O que fazer:
Responda com base no texto sobre a ANCiber:
(a) Quantas páginas tem a Mensagem Presidencial encaminhada ao Congresso Nacional?
(b) Entre quais meses há previsão de que a proposta da agência seja encaminhada ao Legislativo?
(c) Por meio de qual comissão o Brasil participa do Mercosul no campo da cibersegurança?

Texto fornecido:

━━━━

Casa Civil ignora criação da ANCiber

Na Mensagem Presidencial sobre as ações do governo para 2025, encaminhada ontem pelo Chefe da Casa Civil, ministro Rui Costa, ao Congresso Nacional, ficou claro que a ideia de se criar uma Agência Nacional de Cibersegurança (ANCiber) continua enfrentando resistências e sendo apenas um sonho do Gabinete de Segurança Institucional da Presidência da República (GSI).

O governo não fez uma única menção que seja sobre a eventual criação da agência nas 668 páginas desta mensagem encaminhada ao Legislativo. Mesmo depois do Tribunal de Contas da União ter cobrado ações nessa direção. Por que a Casa Civil decidiu deixar de fora uma pauta prioritária para o Estado somente o ministro Rui Costa pode esclarecer.

Durante o ano passado, a criação da ANCiber foi amplamente debatida no Congresso Nacional por parlamentares preocupados com o tema. E contou com o apoio de entidades como FIESP, FEBRABAN, FECOMÉRCIO, ABES, BRASSCOM, ASSESPRO, entre outras. Mas as resistências dentro do governo giram em torno do cenário fiscal e que a criação agora dela acabaria concorrendo com programas sociais também necessários ao país.

Nos bastidores entretanto, a criação da agência continua sendo discutida e chegou a ser o segundo item da pauta do ministro-chefe do GSI, general Marcos Antonio Amaro dos Santos, na reunião presidencial ocorrida na primeira semana de janeiro. Mesmo com todas as dificuldades, ainda há uma previsão de que a proposta seja encaminhada ao Legislativo entre maio e junho deste ano.

Cooperação Internacional

Na ótica do governo, o fortalecimento da Cibersegurança no Brasil tem sido feito através do “o diálogo e a cooperação internacional”. Segundo a Mensagem Presidencial, o país tem fomentado “entendimentos bilaterais e participado de iniciativas internacionais e multilaterais sobre o tema”.

E destacou como iniciativas neste campo a participação nos seguintes foros:

i) Nações Unidas, por intermédio do GT de Composição Aberta sobre Segurança e Uso de Tecnologias de Informação e Comunicação (OEWG 2021-2025);

ii) Mercosul por meio da Comissão de Cibersegurança do Grupo Agenda Digital (CCIB/GAD) para a resiliência cibernética regional;

iii) Organização dos Estados Americanos (OEA), por meio do Programa de Segurança Cibernética do Comitê Interamericano contra o Terrorismo (CICTE); e

iv) BRICS, por intermédio do GT sobre Segurança no Uso de Tecnologias de Informação e Comunicação (WGSICT).

━━━━

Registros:
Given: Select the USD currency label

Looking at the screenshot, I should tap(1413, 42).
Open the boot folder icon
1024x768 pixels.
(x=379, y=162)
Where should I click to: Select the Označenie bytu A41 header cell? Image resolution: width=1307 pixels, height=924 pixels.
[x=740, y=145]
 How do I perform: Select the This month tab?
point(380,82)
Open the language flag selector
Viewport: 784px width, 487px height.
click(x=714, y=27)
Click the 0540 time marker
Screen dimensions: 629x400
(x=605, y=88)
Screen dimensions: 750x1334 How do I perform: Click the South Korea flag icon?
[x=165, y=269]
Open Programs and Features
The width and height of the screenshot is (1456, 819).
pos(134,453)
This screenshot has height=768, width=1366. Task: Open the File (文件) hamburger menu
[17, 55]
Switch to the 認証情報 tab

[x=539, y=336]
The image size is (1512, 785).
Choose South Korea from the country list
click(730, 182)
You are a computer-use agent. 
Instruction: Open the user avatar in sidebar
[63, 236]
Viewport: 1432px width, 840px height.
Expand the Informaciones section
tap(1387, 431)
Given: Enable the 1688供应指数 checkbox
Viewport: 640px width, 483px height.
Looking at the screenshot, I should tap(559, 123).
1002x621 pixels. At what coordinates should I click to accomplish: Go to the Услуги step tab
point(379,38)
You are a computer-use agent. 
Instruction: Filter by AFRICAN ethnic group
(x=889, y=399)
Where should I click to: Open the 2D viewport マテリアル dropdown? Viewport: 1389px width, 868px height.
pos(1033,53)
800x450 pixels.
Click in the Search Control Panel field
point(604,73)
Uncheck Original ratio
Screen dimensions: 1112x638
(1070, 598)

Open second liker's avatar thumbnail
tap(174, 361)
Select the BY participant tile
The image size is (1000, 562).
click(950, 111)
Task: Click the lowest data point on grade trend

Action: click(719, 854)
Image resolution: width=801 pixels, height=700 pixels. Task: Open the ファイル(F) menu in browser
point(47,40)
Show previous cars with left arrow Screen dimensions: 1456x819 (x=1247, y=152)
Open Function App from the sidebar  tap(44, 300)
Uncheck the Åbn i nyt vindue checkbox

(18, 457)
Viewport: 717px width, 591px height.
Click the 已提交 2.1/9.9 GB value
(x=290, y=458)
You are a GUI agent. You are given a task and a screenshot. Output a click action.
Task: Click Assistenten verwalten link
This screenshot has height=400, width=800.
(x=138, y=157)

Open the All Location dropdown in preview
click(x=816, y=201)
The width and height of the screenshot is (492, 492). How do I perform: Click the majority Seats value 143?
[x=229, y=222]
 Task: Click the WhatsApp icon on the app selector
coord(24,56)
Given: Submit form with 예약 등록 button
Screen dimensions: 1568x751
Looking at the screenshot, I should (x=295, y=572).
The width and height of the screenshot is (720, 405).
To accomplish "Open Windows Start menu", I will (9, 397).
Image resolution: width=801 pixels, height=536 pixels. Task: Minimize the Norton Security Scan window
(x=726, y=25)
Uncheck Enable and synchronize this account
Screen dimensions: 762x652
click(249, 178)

━━━━

Resposta esperada:
(a) 668 páginas.
(b) Entre maio e junho.
(c) Por meio da Comissão de Cibersegurança do Grupo Agenda Digital (CCIB/GAD).